THE TASK —
Only those lines running from the start of the listing below through the line that holds "Task: Save the medication entry" are to be written out, exactly and in full.

● ● ● ● ● ● ●

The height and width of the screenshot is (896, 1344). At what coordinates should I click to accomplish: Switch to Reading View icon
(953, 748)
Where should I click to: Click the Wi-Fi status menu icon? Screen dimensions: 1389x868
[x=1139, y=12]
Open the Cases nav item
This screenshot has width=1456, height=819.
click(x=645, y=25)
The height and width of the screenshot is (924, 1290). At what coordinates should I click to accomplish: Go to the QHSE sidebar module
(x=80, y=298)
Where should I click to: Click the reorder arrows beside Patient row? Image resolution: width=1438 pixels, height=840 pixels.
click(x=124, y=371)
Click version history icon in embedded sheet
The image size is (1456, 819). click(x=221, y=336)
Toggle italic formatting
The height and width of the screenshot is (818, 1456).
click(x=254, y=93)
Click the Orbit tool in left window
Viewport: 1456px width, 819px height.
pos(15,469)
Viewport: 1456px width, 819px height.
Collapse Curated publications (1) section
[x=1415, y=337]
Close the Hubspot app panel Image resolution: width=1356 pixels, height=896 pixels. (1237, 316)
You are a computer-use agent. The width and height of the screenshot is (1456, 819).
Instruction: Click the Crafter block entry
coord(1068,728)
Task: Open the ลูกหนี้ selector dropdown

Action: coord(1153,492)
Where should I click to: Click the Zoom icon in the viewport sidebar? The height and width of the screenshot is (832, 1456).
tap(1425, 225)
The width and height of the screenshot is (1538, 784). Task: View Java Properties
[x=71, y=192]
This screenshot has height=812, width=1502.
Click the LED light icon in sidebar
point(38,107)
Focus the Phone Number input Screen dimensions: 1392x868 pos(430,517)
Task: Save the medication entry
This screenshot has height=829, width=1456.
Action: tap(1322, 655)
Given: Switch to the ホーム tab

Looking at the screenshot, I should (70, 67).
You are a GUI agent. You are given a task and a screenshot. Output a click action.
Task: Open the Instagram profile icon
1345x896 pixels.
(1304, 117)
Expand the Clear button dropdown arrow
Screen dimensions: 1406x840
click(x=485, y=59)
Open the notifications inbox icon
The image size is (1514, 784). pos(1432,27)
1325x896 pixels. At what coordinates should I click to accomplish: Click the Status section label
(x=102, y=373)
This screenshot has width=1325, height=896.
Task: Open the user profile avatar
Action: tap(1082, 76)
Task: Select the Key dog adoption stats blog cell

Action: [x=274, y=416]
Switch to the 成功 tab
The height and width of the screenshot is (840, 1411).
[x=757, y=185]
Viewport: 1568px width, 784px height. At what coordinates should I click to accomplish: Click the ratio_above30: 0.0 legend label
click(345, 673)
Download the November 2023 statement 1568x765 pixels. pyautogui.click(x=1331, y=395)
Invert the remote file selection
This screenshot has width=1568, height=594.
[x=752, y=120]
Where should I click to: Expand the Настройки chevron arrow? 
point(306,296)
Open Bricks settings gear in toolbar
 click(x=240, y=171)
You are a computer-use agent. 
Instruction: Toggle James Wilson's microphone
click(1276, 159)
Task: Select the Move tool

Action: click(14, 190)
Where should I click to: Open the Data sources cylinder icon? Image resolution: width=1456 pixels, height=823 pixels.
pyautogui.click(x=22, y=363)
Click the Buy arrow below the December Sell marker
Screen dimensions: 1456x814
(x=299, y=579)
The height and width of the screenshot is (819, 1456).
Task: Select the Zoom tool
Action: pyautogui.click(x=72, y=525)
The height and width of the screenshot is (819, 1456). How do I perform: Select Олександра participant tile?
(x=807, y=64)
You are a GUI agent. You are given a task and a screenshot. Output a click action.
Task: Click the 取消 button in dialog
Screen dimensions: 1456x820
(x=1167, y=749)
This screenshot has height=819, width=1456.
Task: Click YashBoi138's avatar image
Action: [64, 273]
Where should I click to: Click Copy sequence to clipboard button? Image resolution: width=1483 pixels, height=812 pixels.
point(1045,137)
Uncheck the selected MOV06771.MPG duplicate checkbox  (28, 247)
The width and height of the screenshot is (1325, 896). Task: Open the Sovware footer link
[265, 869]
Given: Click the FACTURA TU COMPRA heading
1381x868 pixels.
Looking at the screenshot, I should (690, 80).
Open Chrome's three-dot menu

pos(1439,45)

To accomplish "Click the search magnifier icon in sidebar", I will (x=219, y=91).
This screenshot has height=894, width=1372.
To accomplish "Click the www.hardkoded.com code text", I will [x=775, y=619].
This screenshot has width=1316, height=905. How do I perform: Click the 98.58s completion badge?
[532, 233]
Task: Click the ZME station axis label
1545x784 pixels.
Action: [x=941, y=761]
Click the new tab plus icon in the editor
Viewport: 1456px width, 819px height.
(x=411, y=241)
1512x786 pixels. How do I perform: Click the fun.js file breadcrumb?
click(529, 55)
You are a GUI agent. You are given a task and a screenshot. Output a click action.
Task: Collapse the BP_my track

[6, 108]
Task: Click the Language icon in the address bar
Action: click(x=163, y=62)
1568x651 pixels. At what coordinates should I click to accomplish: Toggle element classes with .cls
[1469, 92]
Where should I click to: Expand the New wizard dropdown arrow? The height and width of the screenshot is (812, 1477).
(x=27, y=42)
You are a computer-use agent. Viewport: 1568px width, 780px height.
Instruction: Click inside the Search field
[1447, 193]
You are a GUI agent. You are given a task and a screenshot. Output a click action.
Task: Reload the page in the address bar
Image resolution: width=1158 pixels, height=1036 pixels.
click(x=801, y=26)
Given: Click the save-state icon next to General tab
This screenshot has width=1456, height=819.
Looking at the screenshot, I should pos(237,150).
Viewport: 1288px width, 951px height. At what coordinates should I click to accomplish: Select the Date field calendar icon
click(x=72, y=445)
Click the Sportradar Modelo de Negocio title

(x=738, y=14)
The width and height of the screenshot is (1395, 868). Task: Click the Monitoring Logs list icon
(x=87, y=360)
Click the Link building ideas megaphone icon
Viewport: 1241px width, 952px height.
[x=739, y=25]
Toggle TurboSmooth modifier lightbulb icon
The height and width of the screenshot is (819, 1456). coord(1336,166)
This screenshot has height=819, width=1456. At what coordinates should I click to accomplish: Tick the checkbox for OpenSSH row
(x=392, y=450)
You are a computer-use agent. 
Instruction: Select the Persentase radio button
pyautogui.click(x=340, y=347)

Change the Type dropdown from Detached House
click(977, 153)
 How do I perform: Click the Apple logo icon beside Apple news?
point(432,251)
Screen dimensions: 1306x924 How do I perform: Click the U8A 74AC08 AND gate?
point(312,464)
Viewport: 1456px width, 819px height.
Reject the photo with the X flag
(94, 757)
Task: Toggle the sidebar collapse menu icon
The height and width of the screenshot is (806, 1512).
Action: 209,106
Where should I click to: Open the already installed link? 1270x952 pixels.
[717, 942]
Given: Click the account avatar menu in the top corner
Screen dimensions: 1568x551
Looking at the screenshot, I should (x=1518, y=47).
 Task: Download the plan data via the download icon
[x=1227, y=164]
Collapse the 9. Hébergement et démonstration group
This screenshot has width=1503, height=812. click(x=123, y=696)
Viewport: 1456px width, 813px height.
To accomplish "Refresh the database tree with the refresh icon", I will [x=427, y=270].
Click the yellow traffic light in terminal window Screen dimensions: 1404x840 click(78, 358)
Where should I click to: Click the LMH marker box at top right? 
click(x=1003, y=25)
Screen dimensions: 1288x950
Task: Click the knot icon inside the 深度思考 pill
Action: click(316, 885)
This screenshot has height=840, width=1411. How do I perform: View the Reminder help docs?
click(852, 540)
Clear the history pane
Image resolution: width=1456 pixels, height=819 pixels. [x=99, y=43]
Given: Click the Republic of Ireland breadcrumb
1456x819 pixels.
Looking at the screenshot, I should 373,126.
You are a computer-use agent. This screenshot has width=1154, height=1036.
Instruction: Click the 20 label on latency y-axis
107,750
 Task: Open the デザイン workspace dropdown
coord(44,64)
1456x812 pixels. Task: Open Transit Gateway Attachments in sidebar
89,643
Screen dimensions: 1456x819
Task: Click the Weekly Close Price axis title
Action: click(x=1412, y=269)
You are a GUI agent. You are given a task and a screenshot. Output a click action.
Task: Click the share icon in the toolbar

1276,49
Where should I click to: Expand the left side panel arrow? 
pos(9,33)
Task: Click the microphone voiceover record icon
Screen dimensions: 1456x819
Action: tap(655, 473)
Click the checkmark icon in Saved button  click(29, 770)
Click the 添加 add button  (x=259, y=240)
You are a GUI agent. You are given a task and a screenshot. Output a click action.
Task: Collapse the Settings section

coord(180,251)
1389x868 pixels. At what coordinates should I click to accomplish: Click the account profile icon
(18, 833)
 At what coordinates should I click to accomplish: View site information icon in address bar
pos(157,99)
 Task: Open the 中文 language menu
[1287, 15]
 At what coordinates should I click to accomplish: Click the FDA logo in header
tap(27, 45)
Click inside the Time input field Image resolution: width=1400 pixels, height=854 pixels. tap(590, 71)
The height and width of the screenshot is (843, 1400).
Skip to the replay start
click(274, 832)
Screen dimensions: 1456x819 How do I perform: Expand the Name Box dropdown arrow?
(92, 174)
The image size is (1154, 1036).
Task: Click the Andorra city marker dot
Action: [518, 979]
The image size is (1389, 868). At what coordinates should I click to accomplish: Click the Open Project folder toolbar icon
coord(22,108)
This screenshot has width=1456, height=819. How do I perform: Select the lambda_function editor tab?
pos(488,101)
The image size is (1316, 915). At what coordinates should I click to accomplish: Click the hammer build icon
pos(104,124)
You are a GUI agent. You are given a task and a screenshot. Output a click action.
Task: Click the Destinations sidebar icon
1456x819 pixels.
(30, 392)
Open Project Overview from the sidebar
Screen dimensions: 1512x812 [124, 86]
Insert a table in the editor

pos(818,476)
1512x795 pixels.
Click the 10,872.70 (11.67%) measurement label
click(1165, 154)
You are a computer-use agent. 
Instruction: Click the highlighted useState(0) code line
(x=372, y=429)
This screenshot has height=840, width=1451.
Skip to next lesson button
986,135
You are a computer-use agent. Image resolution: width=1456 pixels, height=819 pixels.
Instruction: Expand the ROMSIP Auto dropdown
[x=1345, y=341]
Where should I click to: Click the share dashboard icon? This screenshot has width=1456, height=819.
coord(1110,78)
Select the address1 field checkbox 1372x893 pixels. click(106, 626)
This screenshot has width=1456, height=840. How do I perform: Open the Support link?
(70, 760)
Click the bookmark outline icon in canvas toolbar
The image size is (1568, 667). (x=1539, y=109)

● ● ● ● ● ● ●

ANSWER TO THE EXERCISE —
The height and width of the screenshot is (896, 1344). At what coordinates should I click to accomplish: Switch to Reading View icon
(953, 748)
Where should I click to: Click the Wi-Fi status menu icon? Screen dimensions: 1389x868
[x=1139, y=12]
Open the Cases nav item
This screenshot has width=1456, height=819.
click(x=645, y=25)
The height and width of the screenshot is (924, 1290). At what coordinates should I click to accomplish: Go to the QHSE sidebar module
(x=80, y=298)
Where should I click to: Click the reorder arrows beside Patient row? Image resolution: width=1438 pixels, height=840 pixels.
click(x=124, y=371)
Click version history icon in embedded sheet
The image size is (1456, 819). click(x=221, y=336)
Toggle italic formatting
The height and width of the screenshot is (818, 1456).
click(x=254, y=93)
Click the Orbit tool in left window
Viewport: 1456px width, 819px height.
pos(15,469)
Viewport: 1456px width, 819px height.
Collapse Curated publications (1) section
[x=1415, y=337]
Close the Hubspot app panel Image resolution: width=1356 pixels, height=896 pixels. (1237, 316)
You are a computer-use agent. The width and height of the screenshot is (1456, 819).
Instruction: Click the Crafter block entry
coord(1068,728)
Task: Open the ลูกหนี้ selector dropdown

Action: coord(1153,492)
Where should I click to: Click the Zoom icon in the viewport sidebar? The height and width of the screenshot is (832, 1456).
tap(1425, 225)
The width and height of the screenshot is (1538, 784). Task: View Java Properties
[x=71, y=192]
This screenshot has height=812, width=1502.
Click the LED light icon in sidebar
point(38,107)
Focus the Phone Number input Screen dimensions: 1392x868 pos(430,517)
Task: Save the medication entry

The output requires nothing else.